L’assouplissement des règles permis par le cadre des PIIEC pose néanmoins la question de l’hétérogénéité des marges de manœuvre budgétaires nationales et du risque de fragmentation. La monnaie unique a, en effet, accentué les divergences réelles au sein de la zone euro : comme l’avait anticipé le prix « Nobel » d’économie Paul Krugman, dans un contexte de forte mobilité des facteurs de production, une intégration accrue entre pays aboutit à un renforcement de leurs spécialisations.

À cet égard, l’assouplissement des PIIEC risque de réserver les investissements massifs aux pays budgétairement « vertueux », qui sont très souvent déjà ceux disposant d’un secteur industriel puissant. Maintenir une base industrielle forte permet en effet de générer de la richesse à long terme, et d’avoir ainsi moins recours à l’endettement pour stimuler l’activité économique. Ces facteurs contribuent à ce que les pays les plus industrialisés aient les marges de manœuvre budgétaires les plus fortes, ce qui représente un autre facteur puissant de divergence au sein de la zone euro.

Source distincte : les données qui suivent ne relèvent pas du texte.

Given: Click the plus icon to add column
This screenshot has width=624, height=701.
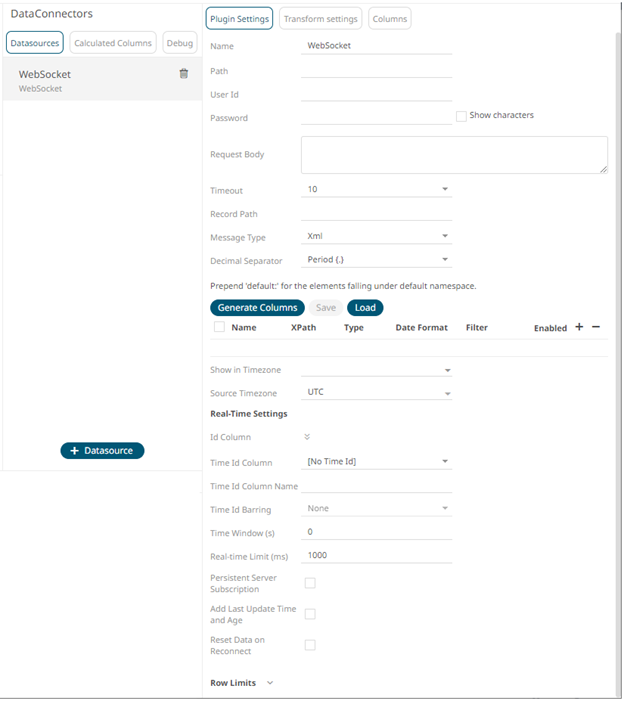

Une augmentation de l’endettement au niveau européen permettrait de répondre à ce risque de fragmentation accrue. Ceci réclamerait un engagement de plusieurs centaines de milliards de dollars, qui pourraient être financé selon des modalités proches de celles retenues dans le cadre du plan de relance européen Next Generation EU initié en 2020 (750 milliards d’euros financés par un emprunt au niveau de l’UE), à condition de parvenir à un nouvel accord politique en ce sens.

L’Europe dispose d’un atout qui pourrait être davantage mobilisé : un mix énergétique moins carboné. Le développement de clauses de conditionnalité environnementale – sur le modèle du nouveau bonus français sur les voitures électriques – apparaît ainsi comme une voie prometteuse pour favoriser la production européenne, tout en respectant le cadre légal de l’UE.

Ces clauses permettent d’atteindre des objectifs proches des clauses de contenu local, en contournant l’interdiction de ces dernières : aucun modèle de voiture électrique produit en Asie, et particulièrement en Chine, n’a ainsi été éligible au bonus écologique français en 2024. S’appuyer sur des clauses de conditionnalité environnementale est aussi une façon de réorienter la commande publique vers la production française et européenne.

Il s’agit d’un enjeu de taille : la commande publique représente de 10 % à 20 % du PIB des pays membres de l’UE. La loi française « Industrie verte », adoptée en octobre 2023, fait un premier pas en ce sens, avec la création d’un label permettant d’intégrer les critères environnementaux dans la commande publique.